SEPULCRO CAIADO
Justiça mantém processo contra investigado por supostos desvios na Conta Única do TJ
Muvuca Popular
O Superior Tribunal de Justiça (STJ) negou o pedido liminar apresentado pela defesa de João Gustavo Ricci Volpato e manteve o andamento da ação penal oriunda da Operação Sepulcro Caiado, investigação que apura um suposto esquema de desvio de recursos da Conta Única do Tribunal de Justiça de Mato Grosso (TJMT).
A decisão foi proferida pela ministra Maria Marluce Caldas no âmbito de um Recurso em Habeas Corpus protocolado pela defesa do investigado. No pedido, os advogados buscavam o trancamento da ação penal sob o argumento de que a denúncia apresentada pelo Ministério Público Estadual seria ilegal por ter sido oferecida de forma fracionada, sem incluir todos os investigados apontados nas apurações.
João Gustavo é um dos denunciados pelos crimes de organização criminosa, estelionato e peculato no contexto da Operação Sepulcro Caiado, que investiga um esquema de fraudes envolvendo empresas, advogados e servidores públicos com supostos desvios de valores da Conta Única do Judiciário mato-grossense.
A defesa alegou que o Ministério Público teria promovido um fracionamento indevido da investigação e da denúncia, comprometendo o exercício da ampla defesa. Segundo os advogados, a acusação de peculato dependeria da participação de um servidor público que não foi incluído naquela fase da ação penal. Também sustentaram que a denúncia não individualizaria adequadamente a atuação de cada acusado dentro da suposta organização criminosa.

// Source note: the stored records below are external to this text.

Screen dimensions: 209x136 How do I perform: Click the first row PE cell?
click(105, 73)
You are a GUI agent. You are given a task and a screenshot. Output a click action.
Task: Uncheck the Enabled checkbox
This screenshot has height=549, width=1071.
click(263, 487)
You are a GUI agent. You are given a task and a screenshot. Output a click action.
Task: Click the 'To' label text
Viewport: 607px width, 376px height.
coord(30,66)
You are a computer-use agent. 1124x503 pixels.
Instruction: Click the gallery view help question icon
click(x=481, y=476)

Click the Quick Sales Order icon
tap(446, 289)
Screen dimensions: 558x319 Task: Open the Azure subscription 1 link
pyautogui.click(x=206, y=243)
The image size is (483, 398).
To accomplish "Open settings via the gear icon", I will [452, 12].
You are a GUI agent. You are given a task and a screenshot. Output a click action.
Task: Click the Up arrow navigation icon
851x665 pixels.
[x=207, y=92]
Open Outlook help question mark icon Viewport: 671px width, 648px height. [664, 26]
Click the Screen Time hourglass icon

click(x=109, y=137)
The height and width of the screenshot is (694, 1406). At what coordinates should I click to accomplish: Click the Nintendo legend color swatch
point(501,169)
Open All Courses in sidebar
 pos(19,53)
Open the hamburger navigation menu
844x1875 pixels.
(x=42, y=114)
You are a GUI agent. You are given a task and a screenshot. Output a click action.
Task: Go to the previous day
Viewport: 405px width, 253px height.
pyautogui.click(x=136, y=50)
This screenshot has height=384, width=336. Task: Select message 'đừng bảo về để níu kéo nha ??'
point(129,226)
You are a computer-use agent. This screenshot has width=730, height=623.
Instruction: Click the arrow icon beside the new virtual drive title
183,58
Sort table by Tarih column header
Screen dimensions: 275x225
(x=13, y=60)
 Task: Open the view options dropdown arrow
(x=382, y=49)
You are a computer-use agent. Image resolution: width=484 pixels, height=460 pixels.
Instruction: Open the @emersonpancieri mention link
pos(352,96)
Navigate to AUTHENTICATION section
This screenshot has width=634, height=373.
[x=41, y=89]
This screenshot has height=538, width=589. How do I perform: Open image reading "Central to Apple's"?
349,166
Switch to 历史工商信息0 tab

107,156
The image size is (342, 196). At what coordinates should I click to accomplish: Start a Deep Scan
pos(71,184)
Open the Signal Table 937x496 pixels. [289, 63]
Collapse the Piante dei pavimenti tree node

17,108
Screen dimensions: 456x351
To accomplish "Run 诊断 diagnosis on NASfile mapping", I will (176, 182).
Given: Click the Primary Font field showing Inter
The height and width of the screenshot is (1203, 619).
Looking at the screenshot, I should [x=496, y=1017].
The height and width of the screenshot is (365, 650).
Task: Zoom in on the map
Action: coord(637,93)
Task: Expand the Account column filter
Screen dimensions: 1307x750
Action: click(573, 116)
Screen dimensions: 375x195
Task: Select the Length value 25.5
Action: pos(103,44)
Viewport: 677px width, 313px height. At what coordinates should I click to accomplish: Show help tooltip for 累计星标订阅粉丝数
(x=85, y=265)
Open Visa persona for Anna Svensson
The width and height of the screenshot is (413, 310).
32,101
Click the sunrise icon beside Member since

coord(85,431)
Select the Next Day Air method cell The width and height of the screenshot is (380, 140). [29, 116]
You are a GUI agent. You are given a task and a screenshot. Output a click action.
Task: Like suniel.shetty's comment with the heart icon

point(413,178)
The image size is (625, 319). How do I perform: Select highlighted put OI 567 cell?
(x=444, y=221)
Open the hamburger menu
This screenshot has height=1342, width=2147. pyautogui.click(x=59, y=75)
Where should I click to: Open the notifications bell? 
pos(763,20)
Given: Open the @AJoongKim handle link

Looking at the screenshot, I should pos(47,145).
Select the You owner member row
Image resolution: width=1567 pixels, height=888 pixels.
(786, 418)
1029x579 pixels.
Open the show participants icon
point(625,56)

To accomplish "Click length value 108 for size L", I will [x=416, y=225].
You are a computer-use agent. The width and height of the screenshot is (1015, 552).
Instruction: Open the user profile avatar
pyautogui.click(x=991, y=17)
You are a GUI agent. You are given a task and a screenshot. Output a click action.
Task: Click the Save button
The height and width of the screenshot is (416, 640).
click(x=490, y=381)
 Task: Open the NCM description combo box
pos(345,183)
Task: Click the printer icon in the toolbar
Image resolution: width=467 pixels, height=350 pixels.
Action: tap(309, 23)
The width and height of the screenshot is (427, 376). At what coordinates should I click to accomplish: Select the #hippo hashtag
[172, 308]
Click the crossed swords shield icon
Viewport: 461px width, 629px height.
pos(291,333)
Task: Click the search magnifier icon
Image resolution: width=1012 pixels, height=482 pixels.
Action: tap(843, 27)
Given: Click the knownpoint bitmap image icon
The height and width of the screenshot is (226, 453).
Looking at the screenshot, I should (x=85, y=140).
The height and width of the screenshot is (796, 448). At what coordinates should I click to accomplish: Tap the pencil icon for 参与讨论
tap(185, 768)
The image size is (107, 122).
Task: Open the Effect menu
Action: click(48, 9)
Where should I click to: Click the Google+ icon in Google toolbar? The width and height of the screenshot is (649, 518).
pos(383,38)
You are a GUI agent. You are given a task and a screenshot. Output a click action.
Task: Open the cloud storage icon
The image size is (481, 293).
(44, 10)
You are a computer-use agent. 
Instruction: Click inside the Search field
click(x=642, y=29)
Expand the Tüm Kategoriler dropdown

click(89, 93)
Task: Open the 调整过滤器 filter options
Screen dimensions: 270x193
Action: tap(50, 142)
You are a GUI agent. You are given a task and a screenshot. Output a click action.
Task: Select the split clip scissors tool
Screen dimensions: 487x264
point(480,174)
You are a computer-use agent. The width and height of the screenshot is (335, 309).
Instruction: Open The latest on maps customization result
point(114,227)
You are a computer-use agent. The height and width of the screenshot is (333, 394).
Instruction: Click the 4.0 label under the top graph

Antes de chegar ao STJ, a tese já havia sido analisada pelo Tribunal de Justiça de Mato Grosso (TJMT), que negou o habeas corpus. Na decisão mantida pela Corte Superior, os desembargadores entenderam que o princípio da divisibilidade permite ao Ministério Público oferecer denúncia apenas contra os investigados em relação aos quais já existam elementos suficientes de autoria e materialidade, sem a necessidade de aguardar a conclusão das apurações envolvendo todos os suspeitos.
O TJMT também concluiu que a denúncia atende aos requisitos legais ao descrever os fatos investigados, individualizar as condutas atribuídas aos acusados e indicar os respectivos enquadramentos penais, não havendo inépcia da peça acusatória.
Ao analisar o pedido liminar, a ministra Maria Marluce Caldas destacou que o trancamento de uma ação penal é medida excepcional e somente pode ser concedido quando houver, de forma evidente, atipicidade da conduta, ausência de justa causa, extinção da punibilidade ou inépcia da denúncia. Segundo a magistrada, nenhuma dessas hipóteses ficou demonstrada de forma inequívoca neste momento processual.
Na decisão, a relatora ressaltou que os argumentos apresentados pela defesa exigem uma análise mais aprofundada e que o exame detalhado deverá ocorrer quando o mérito do recurso for julgado. Por essa razão, considerou inadequado interromper a ação penal antes da manifestação do Ministério Público Federal e da prestação de informações pela instância de origem.
Com o indeferimento da liminar, a ação penal que tramita na Justiça de Mato Grosso continua normalmente enquanto o recurso segue em análise no STJ. A ministra determinou a solicitação de informações ao Tribunal de origem e, posteriormente, o envio do processo ao Ministério Público Federal para emissão de parecer antes do julgamento definitivo do caso.